| Texte fourni |
Le dernier des trois « grands ducs » du cinéma français vient de rejoindre les deux premiers Philippe Noiret et Jean Rochefort dans la mort.
C’est aussi la fin de l’immense génération dite de la bande du conservatoire qui avait vu Jean Rochefort, Jean-Paul Belmondo, Claude Rich, Bruno Cremer éclater au cinéma et lui donner ses plus belles heures.
Jean-Pierre Marielle étonne par sa silhouette longiligne et sa voix grave.
Il a su alterner au long de sa carrière de comédien théâtre et cinéma.
Il débute au cinéma en 1957 dans un petit rôle pour « Le grand bluff » un film oublié de l’obscur Patrice Dally dans lequel Eddie Constantine déclinait à l’envi les films d’espionnage ou policiers de comédie. Il fait aussi à la fin des années 1950 des petits rôles dans des pièces filmées pour l’unique chaîne télévisée à l’époque ce qui lui permet de se faire remarquer. Il alterne ainsi pendant une dizaine d’années petits rôles au cinéma, théâtre et petits rôles à la télévision.

En 1963 il tourne dans « Peau de banane » de Marcel Ophüls avec son ami Jean-Paul Belmondo, Jeanne Moreau, Claude Brasseur et Gert Fröbe. Il enchaîne l’année suivante dans une comédie de Jean Girault « Faites sauter la banque » (1964) dans laquelle joue Louis De Funès. Il tient le le second rôle et montre que la comédie est un genre qui lui sied à merveille.
Cette même année il retrouve Jean-Paul Belmondo qui aime s’entourer de ses amis sur ses tournages sur le set du film de Jean Becker « Echappement libre » (1964).
Puis il tourne dans une comédie signée Philippe de Broca « Un monsieur de compagnie » (1964) et retrouve Jean-Paul Belmondo sur un film ambitieux et onéreux de Henri Verneuil « Week-end à Zuydcoote« . Le spectacle est là et le succès aussi.

Retour au cinéma de Jean Becker. Toujours avec Jean-Paul Belmondo. Mais les deux amis ont quasiment un rôle de même importance. Jean-Pierre Marielle étant plus là comme faire valoir. « Tendre voyou » (1966) malgré ses faiblesses de rythme trouve son public.
En 1969 il retrouve Philippe de Broca pour une belle comédie « Le diable par la queue » Avec Jean Rochefort en châtelain et Yves Montand en gangster incognito. Jean-Pierre Marielle affûte ses rôles qui deviendront dominant dans sa carrière. Celui du con sympathique, du hâbleur sans mauvais fond ou du dragueur de supermarché.
L’année suivante il retrouve Philippe de Broca pour « Les caprices de Marie » (1970). Il partage l’affiche avec Philippe Noiret, Marthe Keller et Bert Convy.
Sur le très ambitieux film en costume « Les mariés de l’an II » (1971) de Jean-Paul Rappeneau où Jean-Paul Belmondo tient l’affiche avec Marlène Jobert et Laura Antonelli, Jean-Pierre Marielle est le narrateur. Le film est un gros succès.

| Liste des items |
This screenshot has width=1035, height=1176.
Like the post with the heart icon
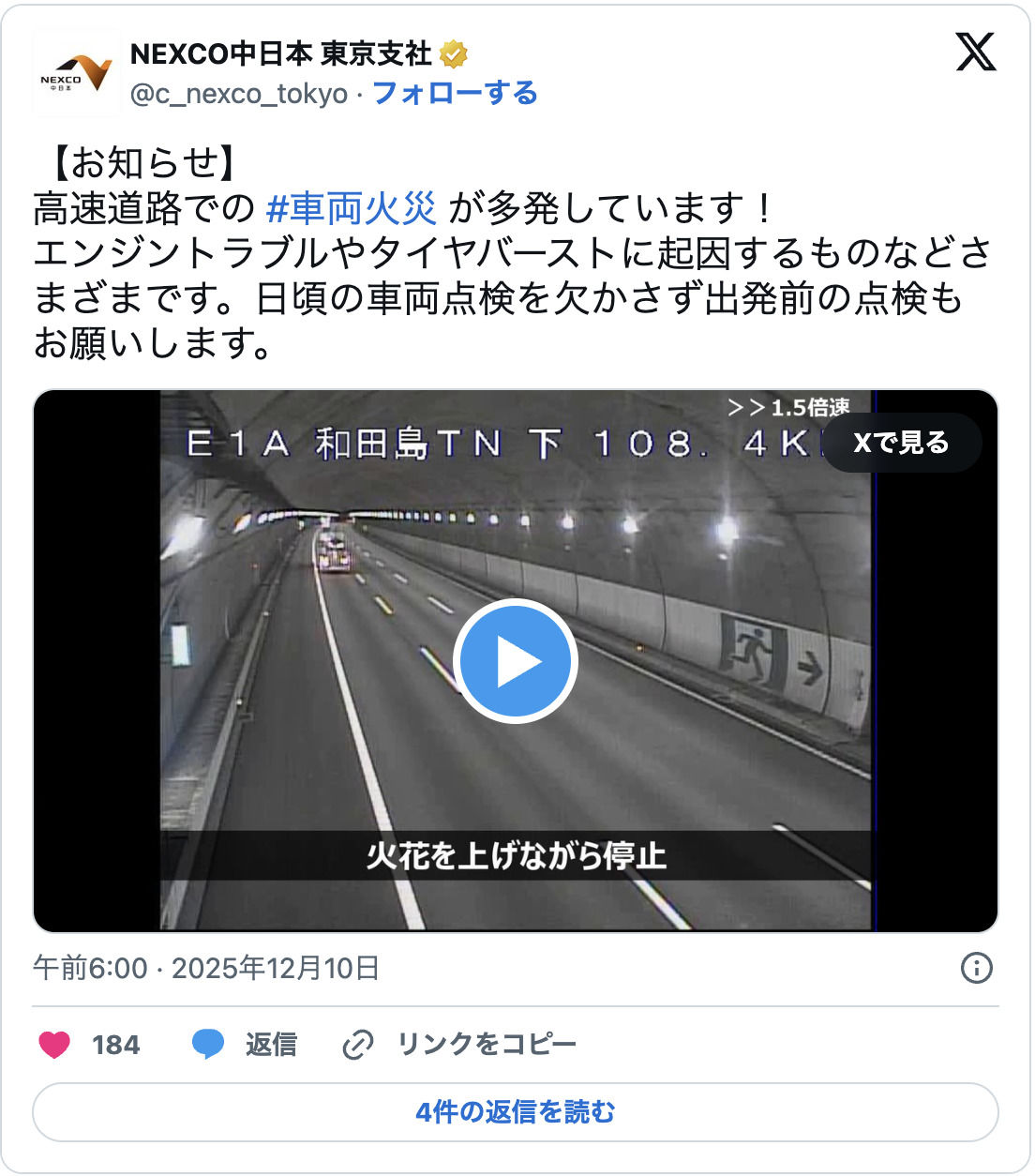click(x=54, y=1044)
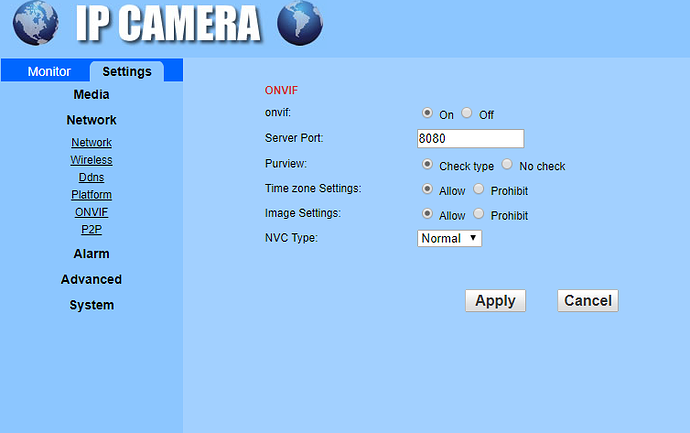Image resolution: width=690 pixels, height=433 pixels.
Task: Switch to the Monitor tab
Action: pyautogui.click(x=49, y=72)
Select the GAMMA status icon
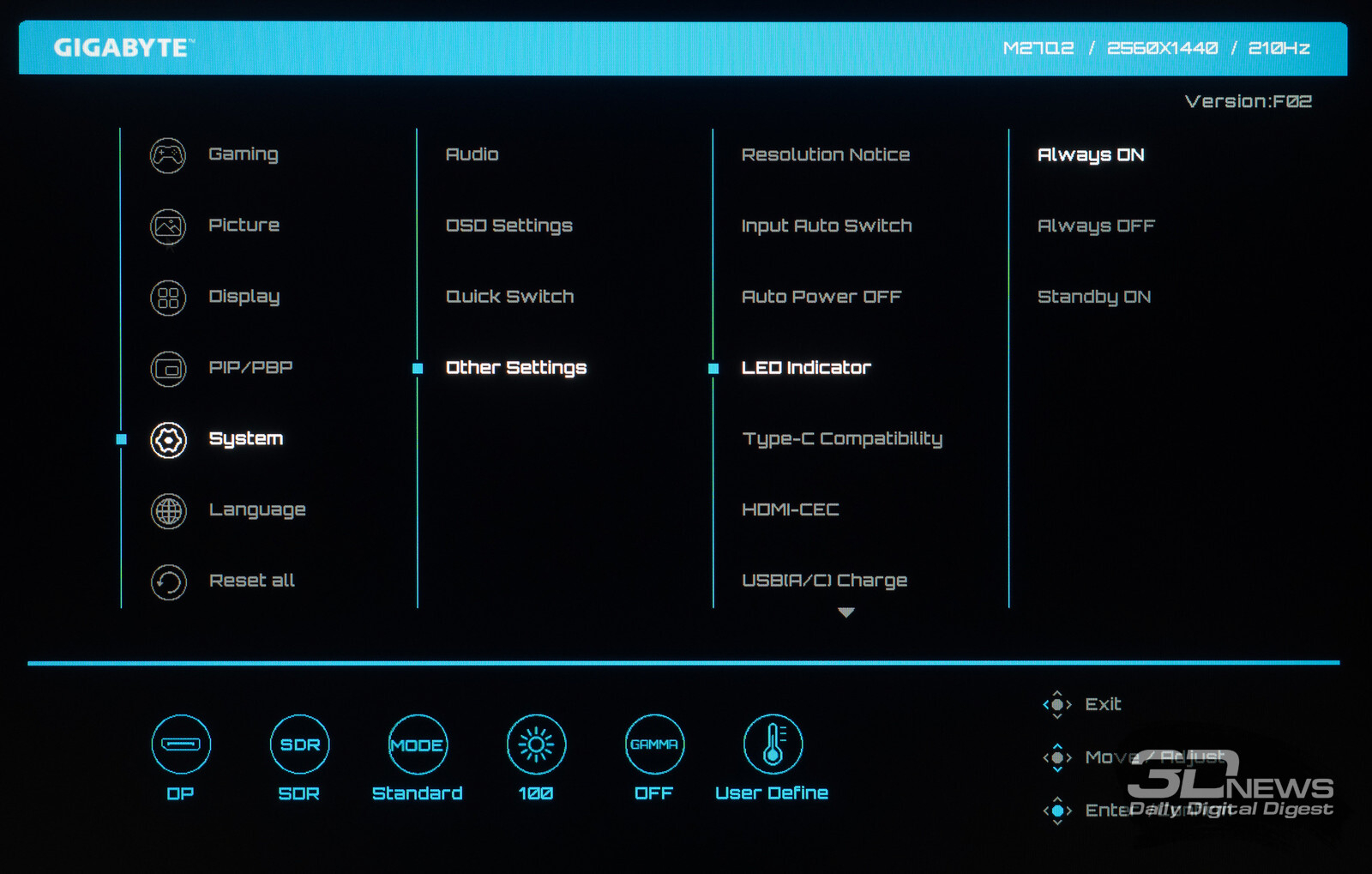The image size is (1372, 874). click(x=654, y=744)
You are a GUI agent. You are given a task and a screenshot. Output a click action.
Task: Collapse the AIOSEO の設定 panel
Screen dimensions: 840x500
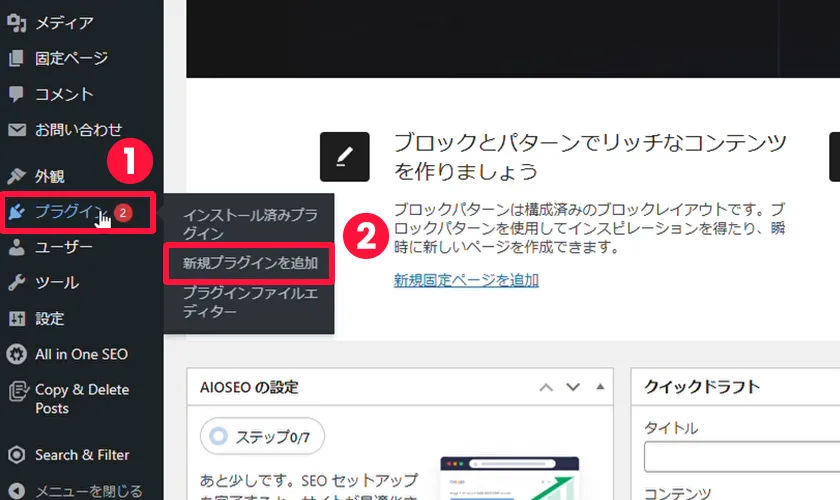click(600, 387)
...
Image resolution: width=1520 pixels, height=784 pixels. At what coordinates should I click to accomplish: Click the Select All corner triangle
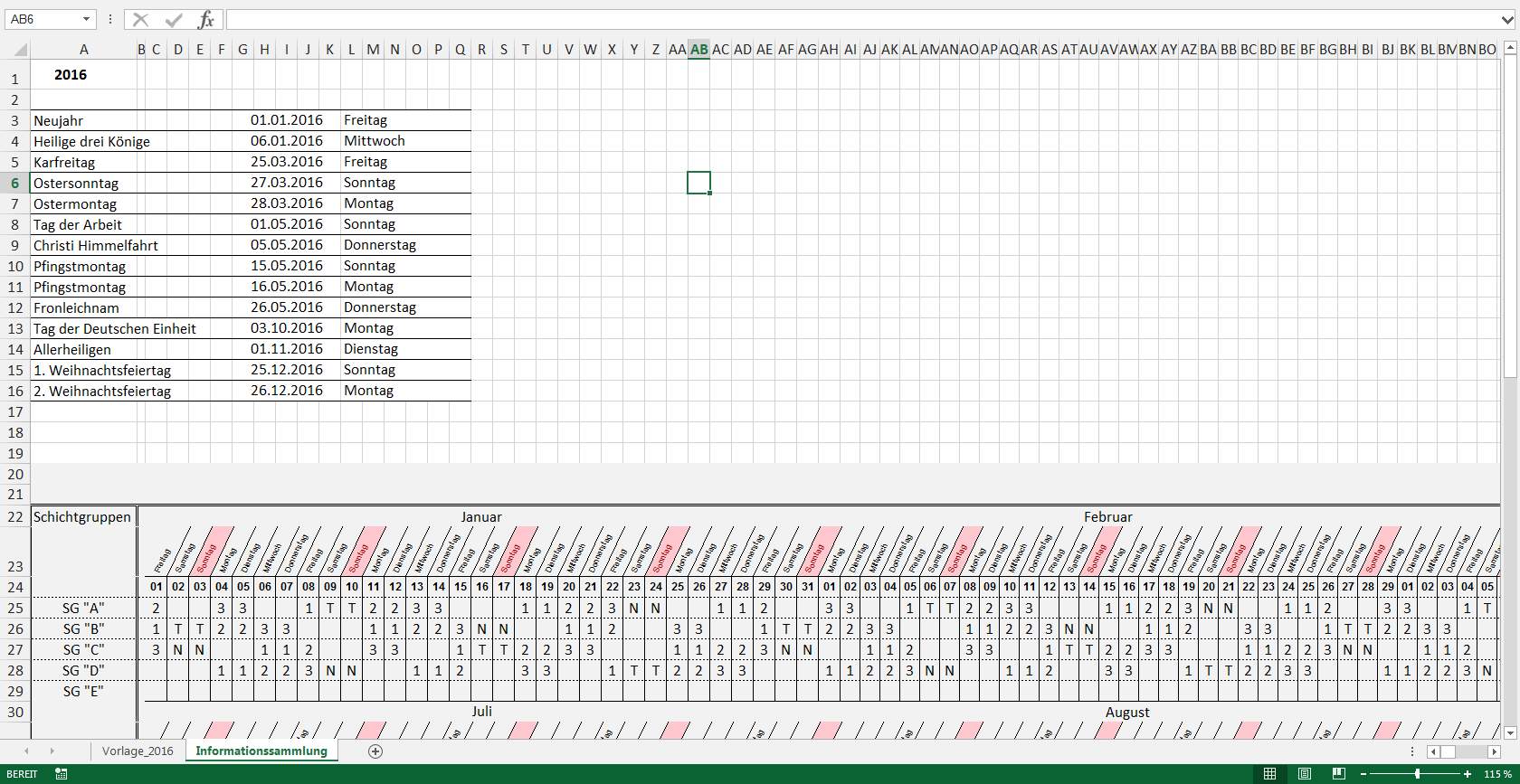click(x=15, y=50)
--
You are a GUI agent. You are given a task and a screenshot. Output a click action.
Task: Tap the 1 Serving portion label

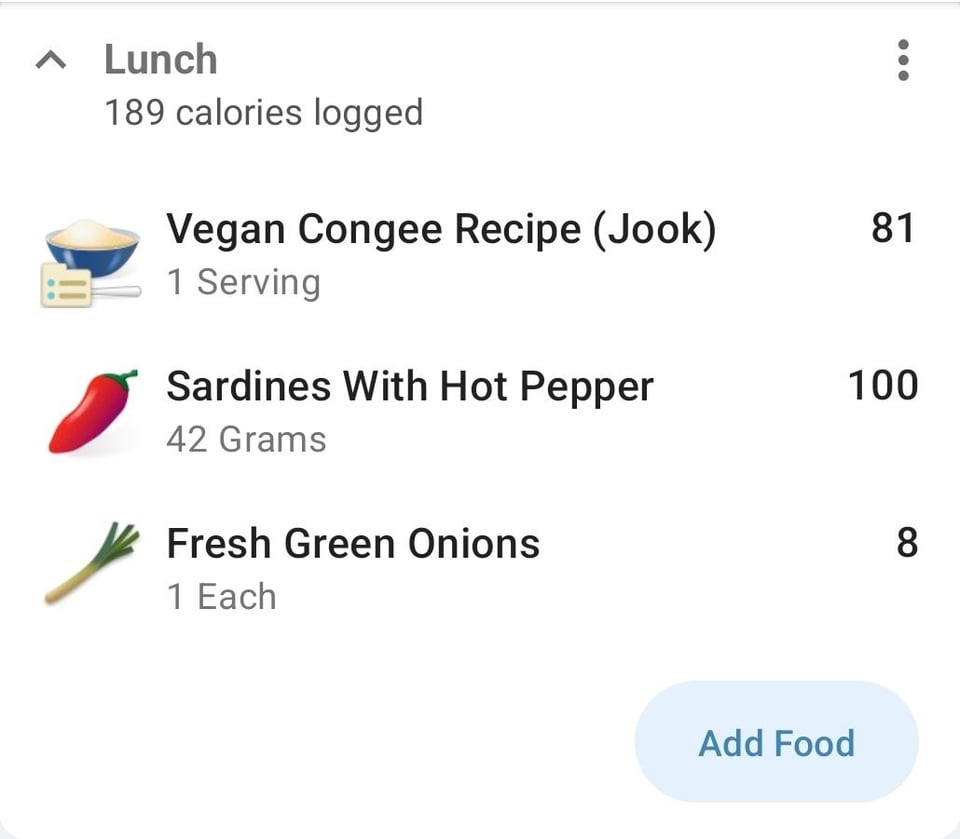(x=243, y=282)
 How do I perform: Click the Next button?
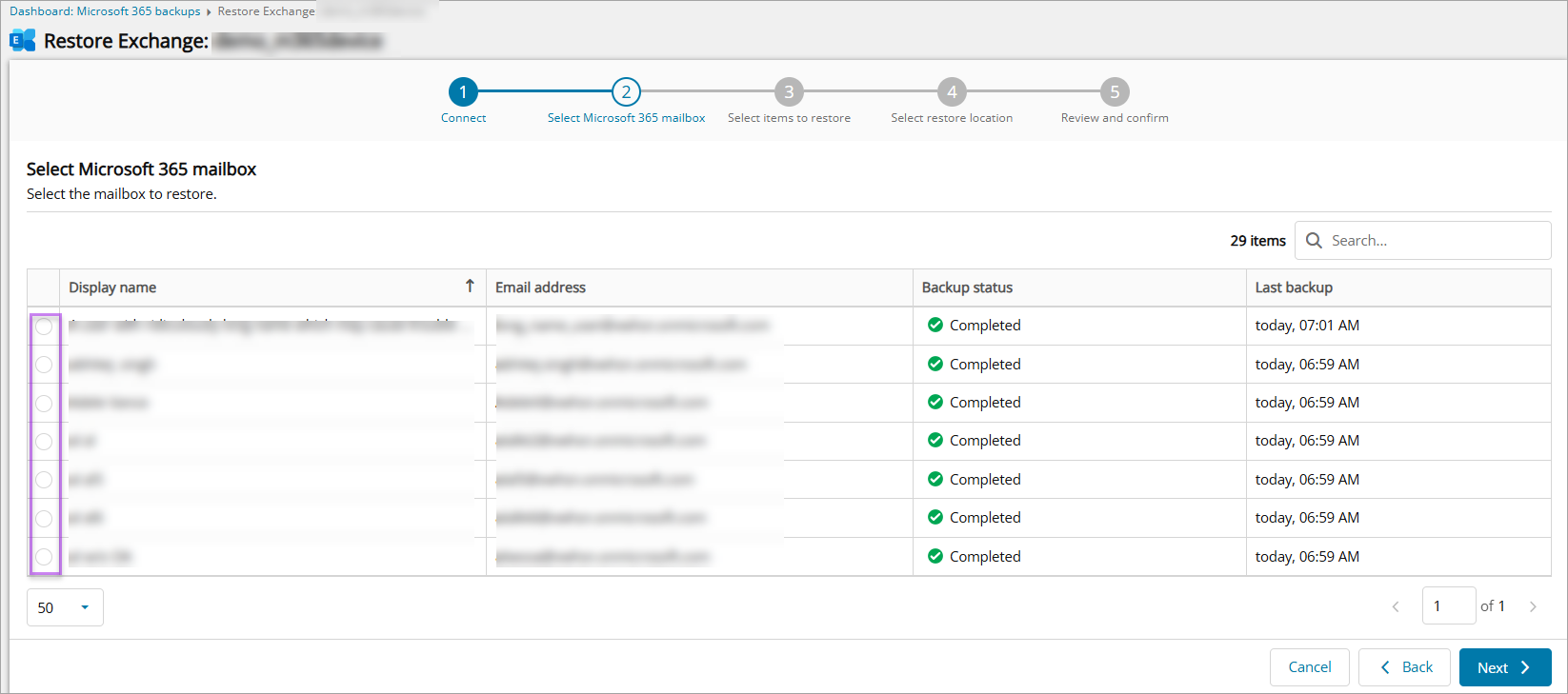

| Travail demandé |
1. D'après le texte fourni, en quelle année Jean-Pierre Marielle fait-il ses débuts au cinéma ?
2. Dans le texte sur Jean-Pierre Marielle, reprenez le passage qui commence par « Retour au cinéma » et se poursuit jusqu'à « trouve son public. », en substituant « longueurs » à « faiblesses ».

| Résultats par consigne |
1. En 1957, dans un petit rôle pour « Le grand bluff ».

2.
Retour au cinéma de Jean Becker. Toujours avec Jean-Paul Belmondo. Mais les deux amis ont quasiment un rôle de même importance. Jean-Pierre Marielle étant plus là comme faire valoir. « Tendre voyou » (1966) malgré ses longueurs de rythme trouve son public.